WHAT IS EXPECTED => Omit the images and reproduce the rest of the entries exactly.

--- INPUT FOR THIS TASK ---

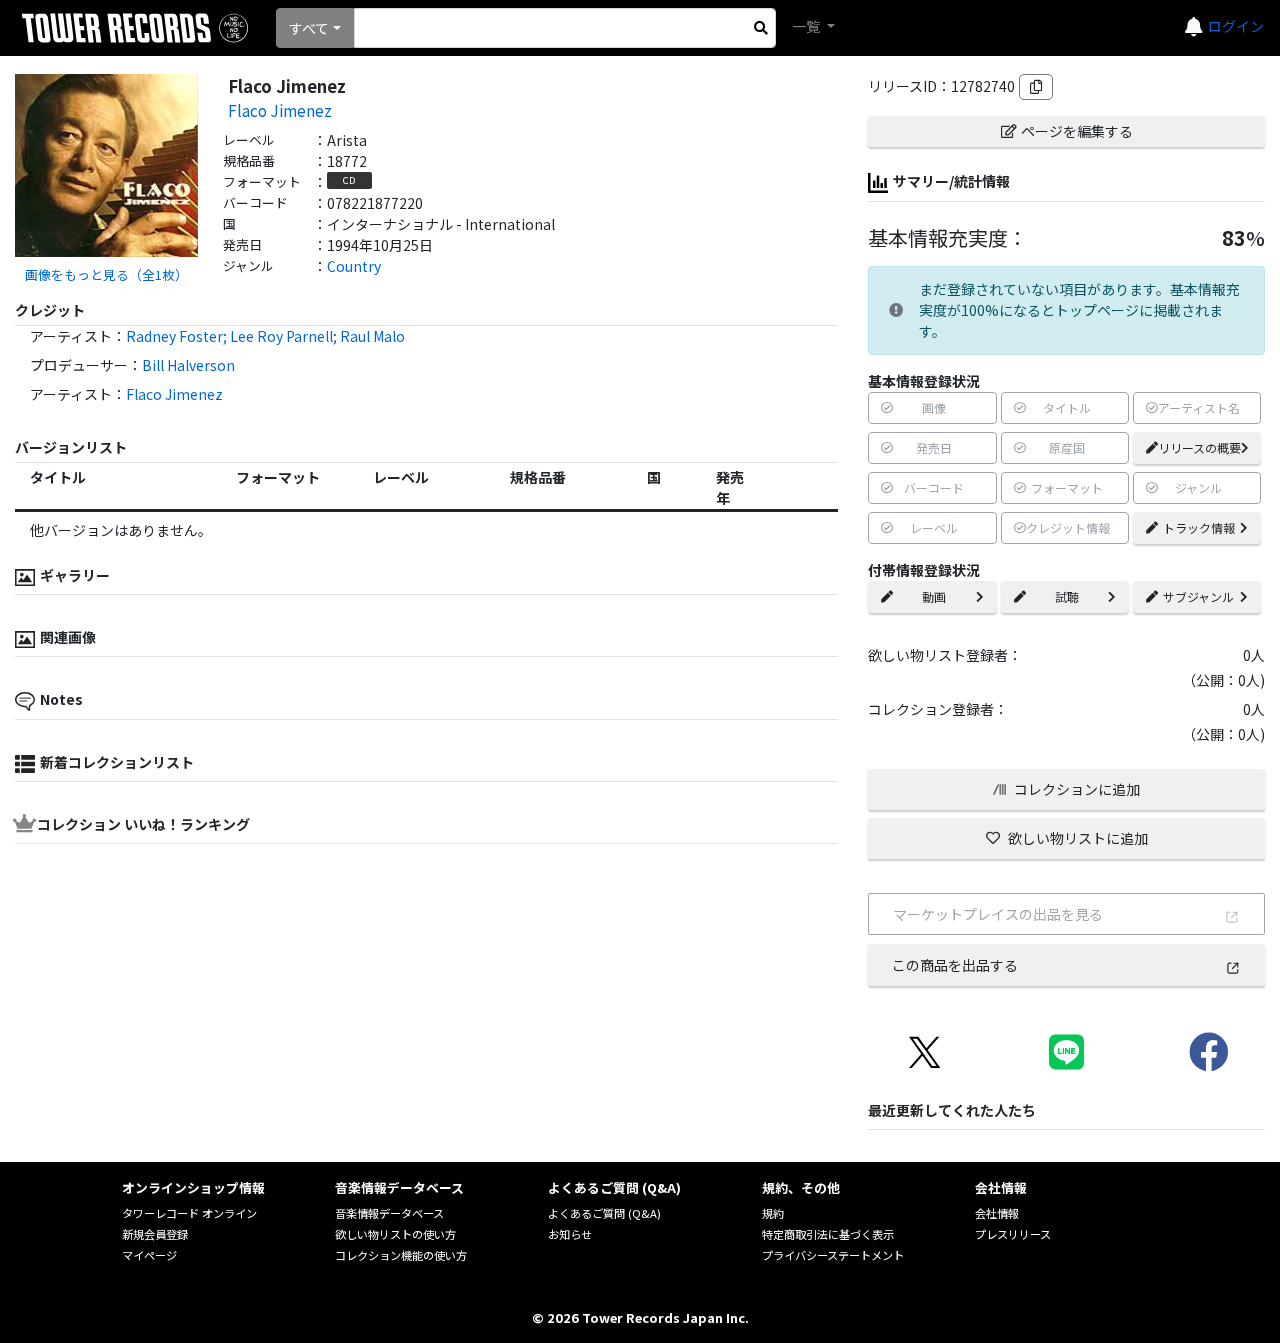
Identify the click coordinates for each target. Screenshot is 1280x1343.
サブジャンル (1198, 596)
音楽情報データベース (389, 1213)
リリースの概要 (1199, 447)
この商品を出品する (955, 965)
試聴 (1067, 596)
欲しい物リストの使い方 (395, 1234)
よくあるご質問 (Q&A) (604, 1213)
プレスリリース (1013, 1234)
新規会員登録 (155, 1234)
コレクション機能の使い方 (401, 1255)
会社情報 (997, 1213)
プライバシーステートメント (833, 1255)
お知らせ (570, 1234)
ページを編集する (1077, 131)
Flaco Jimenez (280, 110)
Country (354, 266)
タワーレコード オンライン (189, 1213)
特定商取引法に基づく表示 (828, 1234)
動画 (934, 596)
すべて (309, 28)
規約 (773, 1213)
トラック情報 (1199, 527)
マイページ (149, 1255)
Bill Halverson (188, 365)
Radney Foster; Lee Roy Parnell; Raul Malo (265, 336)
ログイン (1236, 26)
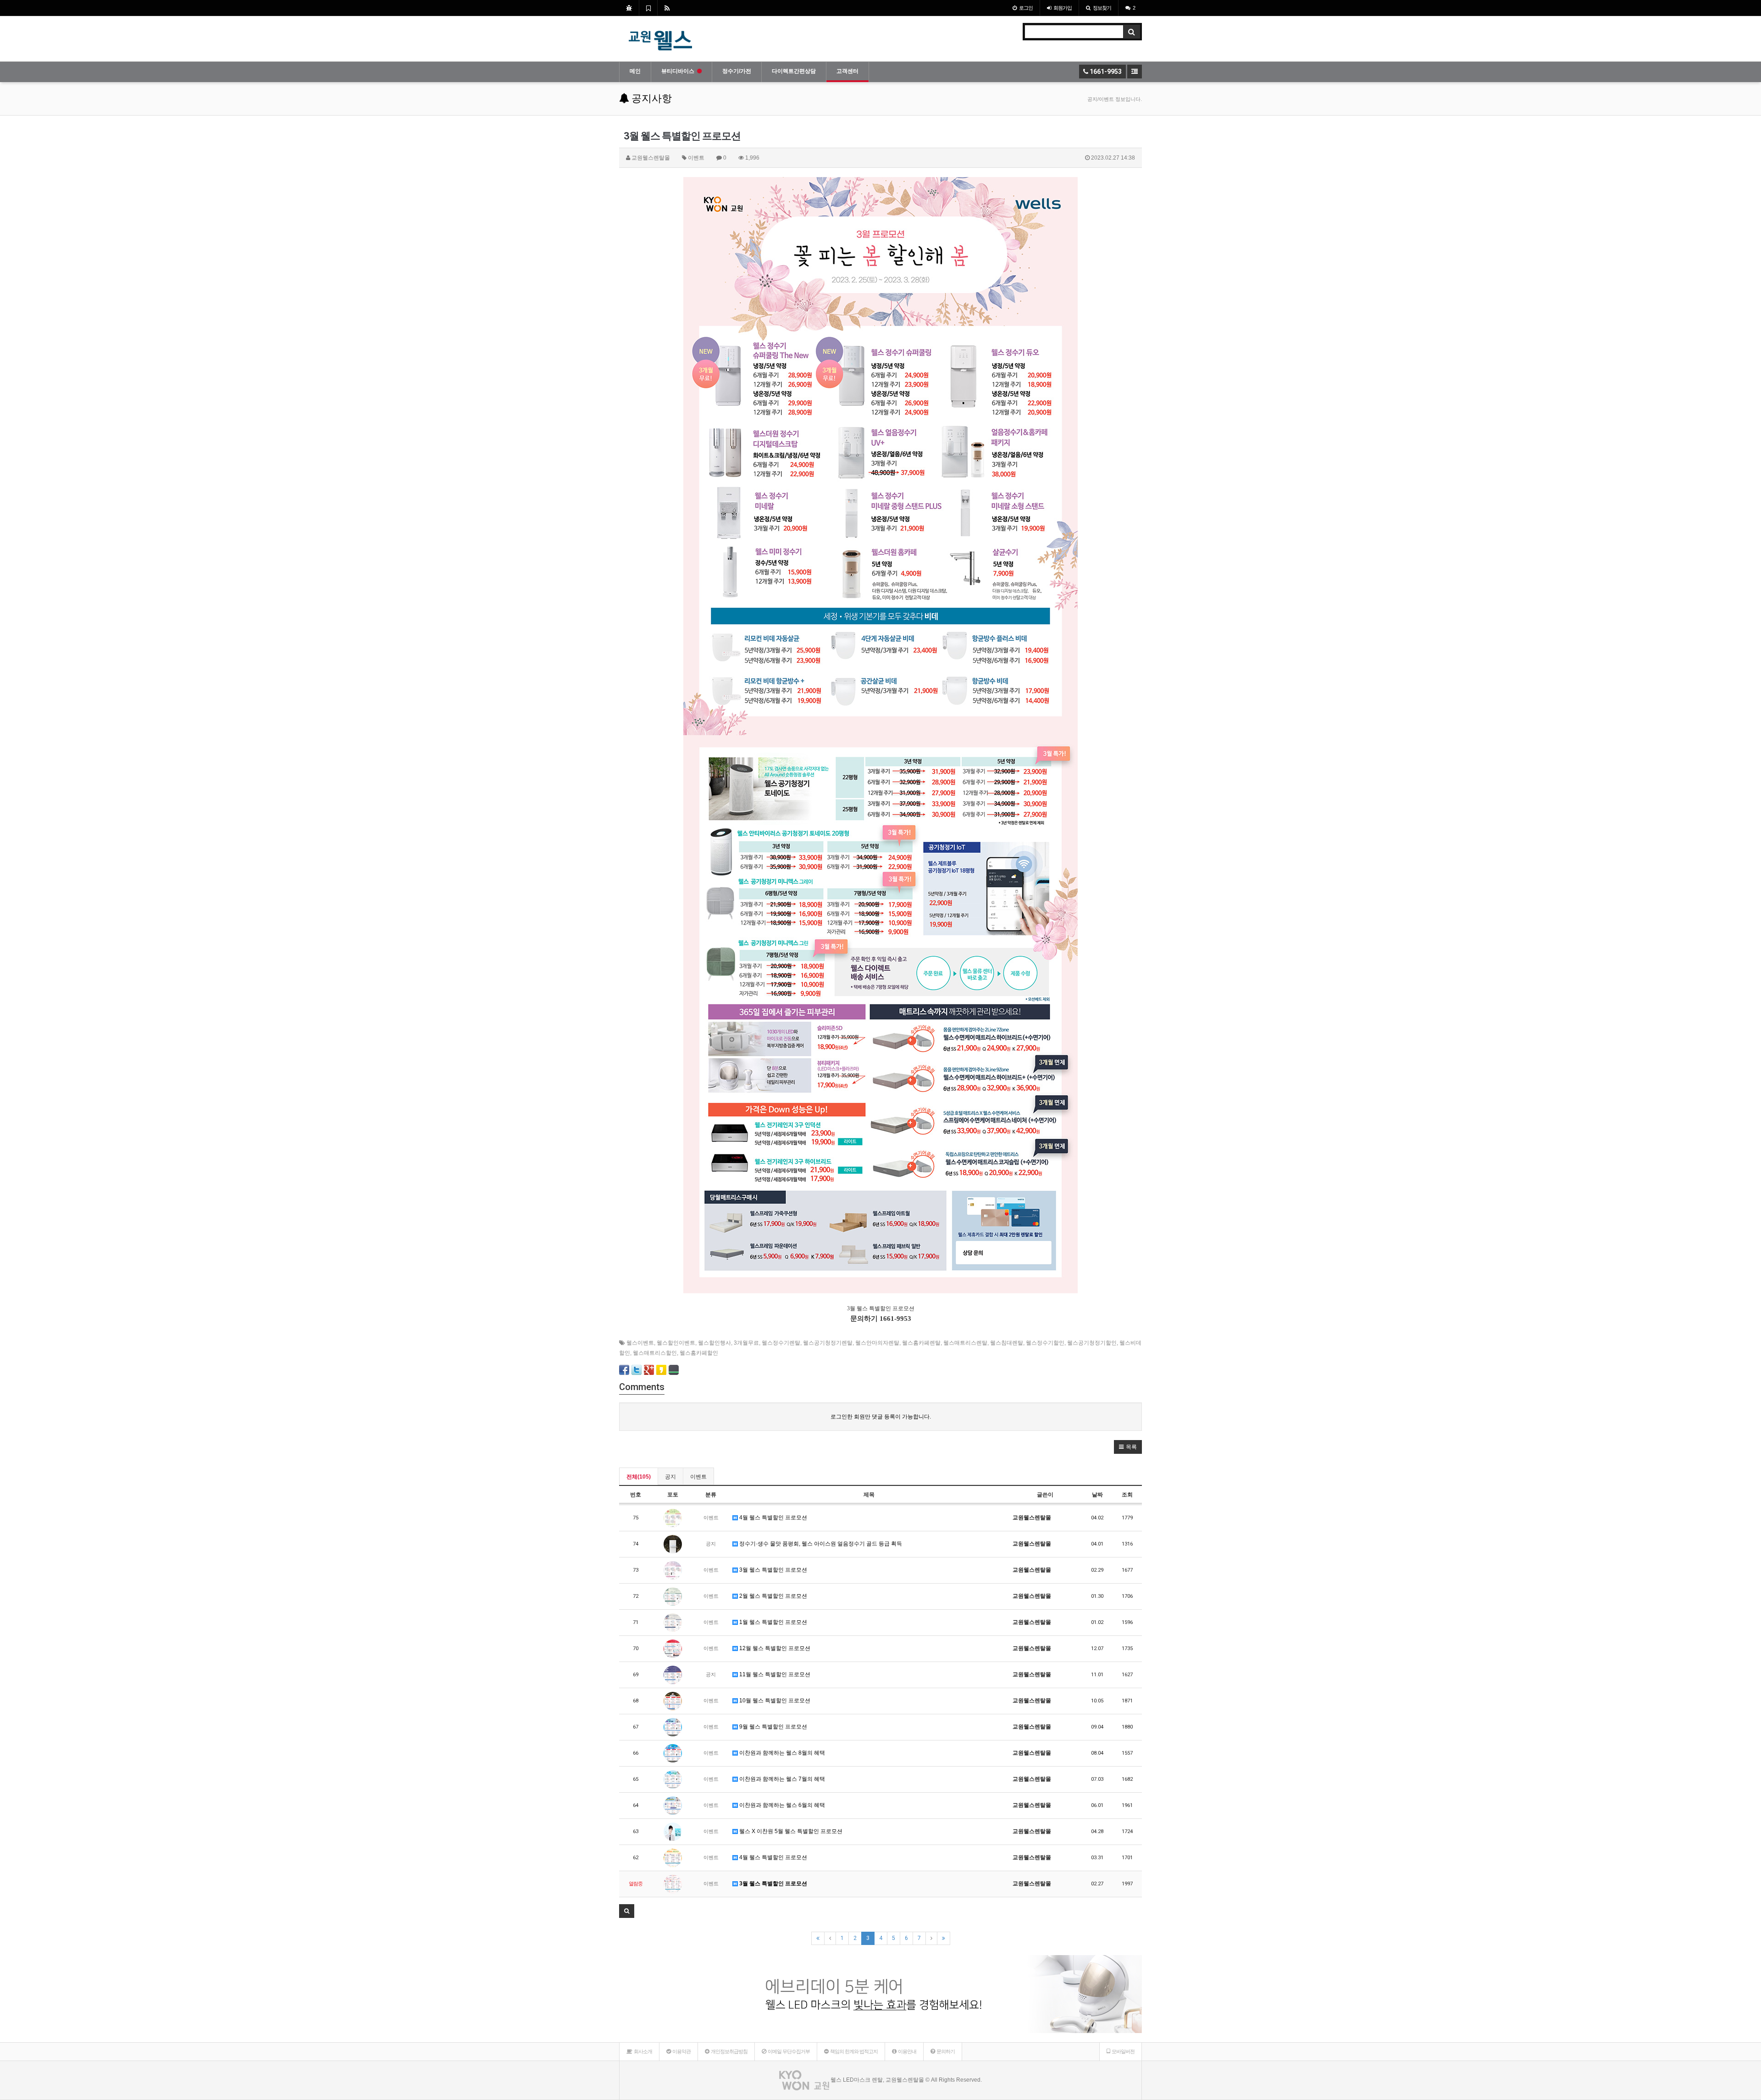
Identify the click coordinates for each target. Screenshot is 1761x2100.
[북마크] (648, 8)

---

RESPONSE =>
Identify the click coordinates for each target. Screenshot is 1280x1343.
サブジャンル (1198, 596)
音楽情報データベース (389, 1213)
リリースの概要 (1199, 447)
この商品を出品する (955, 965)
試聴 (1067, 596)
欲しい物リストの使い方 (395, 1234)
よくあるご質問 (Q&A) (604, 1213)
プレスリリース (1013, 1234)
新規会員登録 (155, 1234)
コレクション機能の使い方 (401, 1255)
会社情報 (997, 1213)
プライバシーステートメント (833, 1255)
お知らせ (570, 1234)
ページを編集する (1077, 131)
Flaco Jimenez (280, 110)
Country (354, 266)
タワーレコード オンライン (189, 1213)
特定商取引法に基づく表示 (828, 1234)
動画 (934, 596)
すべて (309, 28)
規約 (773, 1213)
トラック情報 (1199, 527)
マイページ (149, 1255)
Bill Halverson (188, 365)
Radney Foster; Lee Roy Parnell; Raul Malo (265, 336)
ログイン (1236, 26)
Identify the click coordinates for each target. Screenshot is 1761x2100.
[북마크] (648, 8)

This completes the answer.